- [Demande 1]
Recopiez les lignes des données, de celle qui contient "개인정보취급방침 (234, 2060)" à celle qui contient "DIANA LUNA (886, 392)", toutes deux comprises, y compris les lignes de consigne. Décalez de 63 chaque nombre des coordonnées données en réponse.

- [Document source]
>>
Conciliation entre exigences administratives et pilotage pédagogique 

Une situation typique transversale, susceptible d’influencer toutes les phases du cycle de pilotage, est celle de l’articulation entre les exigences administratives et l’engagement dans le pilotage pédagogique. 

Plusieurs travaux de recherche évoquent une surcharge du travail des directions d’établissement d’enseignement, éclaté entre l’animation pédagogique, la gestion des ressources, les obligations administratives et les relations avec les partenaires du milieu (Alladatin et Soumanou, 2024 ; Barrère, 2006). Cette dispersion des tâches peut affaiblir la capacité des directions scolaires à assumer pleinement leur rôle pédagogique. Pourtant, ce qui est le plus efficace pour réduire le taux d’échec scolaire est l’implication directe des leaders scolaires dans la pédagogie et dans le suivi des résultats des élèves (Collerette et al., 2013). 

Face à cette réalité, la notion de leadership équilibré constitue un cadre d’action pertinent (Leithwood et al., 2020). Elle invite à conjuguer, de manière soutenable, les responsabilités institutionnelles avec les exigences du pilotage pédagogique et de l’accompagnement des apprentissages. Cela suppose de développer une capacité à planifier rigoureusement, à mobiliser des outils de gestion du temps, à déléguer intelligemment, à prioriser les actions en fonction de leur valeur éducative ajoutée et à mobiliser de manière stratégique les outils numériques ainsi que les ressources humaines, afin de réduire la charge administrative pour préserver un espace réel pour l’exercice du leadership pédagogique et du travail réflexif. 

Réflexion sur les défis actuels et les tensions persistantes de la gestion du projet éducatif 

Les situations typiques précédemment décrites sont révélatrices des tensions constitutives de la gestion du projet éducatif. Elles nécessitent d’être reconnues, mieux étudiées et comprises pour être régulées de manière continue. Elles se situent à l’intersection de plusieurs logiques (institutionnelle, professionnelle, pédagogique, communautaire) que les directions doivent sans cesse articuler, souvent dans un climat de pression temporelle, émotionnelle et politique.
<<
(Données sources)
>>
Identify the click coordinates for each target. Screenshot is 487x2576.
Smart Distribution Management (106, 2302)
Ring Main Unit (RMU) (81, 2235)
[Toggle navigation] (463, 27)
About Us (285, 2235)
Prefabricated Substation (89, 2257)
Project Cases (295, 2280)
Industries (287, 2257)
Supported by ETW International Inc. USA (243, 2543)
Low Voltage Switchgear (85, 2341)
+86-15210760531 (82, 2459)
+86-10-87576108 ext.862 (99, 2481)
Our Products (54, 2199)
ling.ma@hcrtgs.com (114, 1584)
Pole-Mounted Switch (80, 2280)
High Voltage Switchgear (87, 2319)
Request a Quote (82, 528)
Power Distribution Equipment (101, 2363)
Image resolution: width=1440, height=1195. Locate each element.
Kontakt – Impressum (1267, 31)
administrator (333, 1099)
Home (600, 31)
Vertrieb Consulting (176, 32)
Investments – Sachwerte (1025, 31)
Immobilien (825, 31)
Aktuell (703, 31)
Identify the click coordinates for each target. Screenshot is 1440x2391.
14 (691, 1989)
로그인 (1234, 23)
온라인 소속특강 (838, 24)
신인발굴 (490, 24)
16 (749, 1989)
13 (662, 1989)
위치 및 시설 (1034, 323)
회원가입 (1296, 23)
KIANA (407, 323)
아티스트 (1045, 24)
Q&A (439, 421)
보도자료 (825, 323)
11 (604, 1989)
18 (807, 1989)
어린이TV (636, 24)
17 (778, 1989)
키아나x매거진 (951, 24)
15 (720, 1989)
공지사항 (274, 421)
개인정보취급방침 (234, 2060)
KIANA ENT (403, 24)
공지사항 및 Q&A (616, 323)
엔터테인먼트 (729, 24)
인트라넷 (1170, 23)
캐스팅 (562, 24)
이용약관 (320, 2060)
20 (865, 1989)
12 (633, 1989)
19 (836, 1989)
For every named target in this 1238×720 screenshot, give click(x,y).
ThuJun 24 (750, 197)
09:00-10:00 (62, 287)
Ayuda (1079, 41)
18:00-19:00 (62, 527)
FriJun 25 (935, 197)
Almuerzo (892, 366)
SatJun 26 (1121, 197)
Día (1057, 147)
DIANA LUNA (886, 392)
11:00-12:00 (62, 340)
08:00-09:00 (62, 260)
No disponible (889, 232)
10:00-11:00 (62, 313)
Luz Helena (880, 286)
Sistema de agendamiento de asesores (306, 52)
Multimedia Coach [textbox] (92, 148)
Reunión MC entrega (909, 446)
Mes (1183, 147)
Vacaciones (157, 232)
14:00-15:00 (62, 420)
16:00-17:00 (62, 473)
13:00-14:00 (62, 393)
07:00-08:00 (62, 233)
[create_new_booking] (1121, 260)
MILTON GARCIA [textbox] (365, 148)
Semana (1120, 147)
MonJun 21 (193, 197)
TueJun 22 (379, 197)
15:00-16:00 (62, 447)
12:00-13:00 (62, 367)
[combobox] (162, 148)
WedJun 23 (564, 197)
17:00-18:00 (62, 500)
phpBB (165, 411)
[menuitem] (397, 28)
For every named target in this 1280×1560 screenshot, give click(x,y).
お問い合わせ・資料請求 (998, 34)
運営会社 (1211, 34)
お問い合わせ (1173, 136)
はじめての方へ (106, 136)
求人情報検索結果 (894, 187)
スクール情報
<<
- [Demande 2]
D'après le document source sur le pilotage pédagogique, qu'est-ce qui est le plus efficace pour réduire le taux d'échec scolaire ?

- [Réponse 1]
개인정보취급방침 (297, 2123)
KIANA ENT (466, 87)
공지사항 및 Q&A (679, 386)
엔터테인먼트 (792, 87)
인트라넷 (1233, 86)
캐스팅 (625, 87)
이용약관 (383, 2123)
20 (928, 2052)
12 (696, 2052)
19 (899, 2052)
For every named target in this 1238×720 screenshot, give click(x,y).
ThuJun 24 (813, 260)
09:00-10:00 (125, 350)
Ayuda (1142, 104)
18:00-19:00 (125, 590)
FriJun 25 (998, 260)
Almuerzo (955, 429)
SatJun 26 (1184, 260)
Día (1120, 210)
DIANA LUNA (949, 455)

- [Réponse 2]
L'implication directe des leaders scolaires dans la pédagogie et dans le suivi des résultats des élèves.